* **Ne İsteniyor**
Aşağıdaki kayıtların tamamını, hiçbir şeyi değiştirmeden satır satır aynen tekrar yazın.

* **Görev İçin Malzeme**

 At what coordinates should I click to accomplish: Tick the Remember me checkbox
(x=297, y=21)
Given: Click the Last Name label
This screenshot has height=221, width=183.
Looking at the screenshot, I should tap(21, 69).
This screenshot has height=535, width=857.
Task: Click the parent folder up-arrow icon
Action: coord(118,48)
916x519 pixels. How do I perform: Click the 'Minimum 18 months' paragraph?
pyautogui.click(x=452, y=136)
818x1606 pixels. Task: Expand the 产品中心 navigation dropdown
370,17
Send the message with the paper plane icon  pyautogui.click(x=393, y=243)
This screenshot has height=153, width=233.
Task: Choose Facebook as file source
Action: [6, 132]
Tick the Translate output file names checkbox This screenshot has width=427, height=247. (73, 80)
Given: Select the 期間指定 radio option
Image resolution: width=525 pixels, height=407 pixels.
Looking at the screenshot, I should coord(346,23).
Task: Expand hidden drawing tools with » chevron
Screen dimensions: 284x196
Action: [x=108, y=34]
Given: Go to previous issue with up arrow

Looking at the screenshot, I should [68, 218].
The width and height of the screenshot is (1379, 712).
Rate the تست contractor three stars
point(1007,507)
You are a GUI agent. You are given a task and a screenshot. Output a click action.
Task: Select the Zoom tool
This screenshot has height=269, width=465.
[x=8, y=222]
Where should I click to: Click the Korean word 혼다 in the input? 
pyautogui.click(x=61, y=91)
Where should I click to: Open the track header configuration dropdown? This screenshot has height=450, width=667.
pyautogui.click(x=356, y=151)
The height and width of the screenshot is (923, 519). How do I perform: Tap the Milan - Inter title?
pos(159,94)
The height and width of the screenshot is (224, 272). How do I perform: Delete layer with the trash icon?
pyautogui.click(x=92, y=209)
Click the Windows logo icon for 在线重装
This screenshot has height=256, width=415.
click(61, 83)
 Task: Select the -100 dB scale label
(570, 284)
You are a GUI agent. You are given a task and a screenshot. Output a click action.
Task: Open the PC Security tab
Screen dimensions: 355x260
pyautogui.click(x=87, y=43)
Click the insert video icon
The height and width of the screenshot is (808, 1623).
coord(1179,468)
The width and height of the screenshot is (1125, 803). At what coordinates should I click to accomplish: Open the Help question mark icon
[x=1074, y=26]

* **Sorunun Çözümü**
 At what coordinates should I click to accomplish: Tick the Remember me checkbox
(x=297, y=21)
Given: Click the Last Name label
This screenshot has height=221, width=183.
Looking at the screenshot, I should tap(21, 69).
This screenshot has height=535, width=857.
Task: Click the parent folder up-arrow icon
Action: coord(118,48)
916x519 pixels. How do I perform: Click the 'Minimum 18 months' paragraph?
pyautogui.click(x=452, y=136)
818x1606 pixels. Task: Expand the 产品中心 navigation dropdown
370,17
Send the message with the paper plane icon  pyautogui.click(x=393, y=243)
This screenshot has height=153, width=233.
Task: Choose Facebook as file source
Action: [6, 132]
Tick the Translate output file names checkbox This screenshot has width=427, height=247. (73, 80)
Given: Select the 期間指定 radio option
Image resolution: width=525 pixels, height=407 pixels.
Looking at the screenshot, I should coord(346,23).
Task: Expand hidden drawing tools with » chevron
Screen dimensions: 284x196
Action: [x=108, y=34]
Given: Go to previous issue with up arrow

Looking at the screenshot, I should [68, 218].
The width and height of the screenshot is (1379, 712).
Rate the تست contractor three stars
point(1007,507)
You are a GUI agent. You are given a task and a screenshot. Output a click action.
Task: Select the Zoom tool
This screenshot has height=269, width=465.
[x=8, y=222]
Where should I click to: Click the Korean word 혼다 in the input? 
pyautogui.click(x=61, y=91)
Where should I click to: Open the track header configuration dropdown? This screenshot has height=450, width=667.
pyautogui.click(x=356, y=151)
The height and width of the screenshot is (923, 519). How do I perform: Tap the Milan - Inter title?
pos(159,94)
The height and width of the screenshot is (224, 272). How do I perform: Delete layer with the trash icon?
pyautogui.click(x=92, y=209)
Click the Windows logo icon for 在线重装
This screenshot has height=256, width=415.
click(61, 83)
 Task: Select the -100 dB scale label
(570, 284)
You are a GUI agent. You are given a task and a screenshot. Output a click action.
Task: Open the PC Security tab
Screen dimensions: 355x260
pyautogui.click(x=87, y=43)
Click the insert video icon
The height and width of the screenshot is (808, 1623).
coord(1179,468)
The width and height of the screenshot is (1125, 803). At what coordinates should I click to accomplish: Open the Help question mark icon
[x=1074, y=26]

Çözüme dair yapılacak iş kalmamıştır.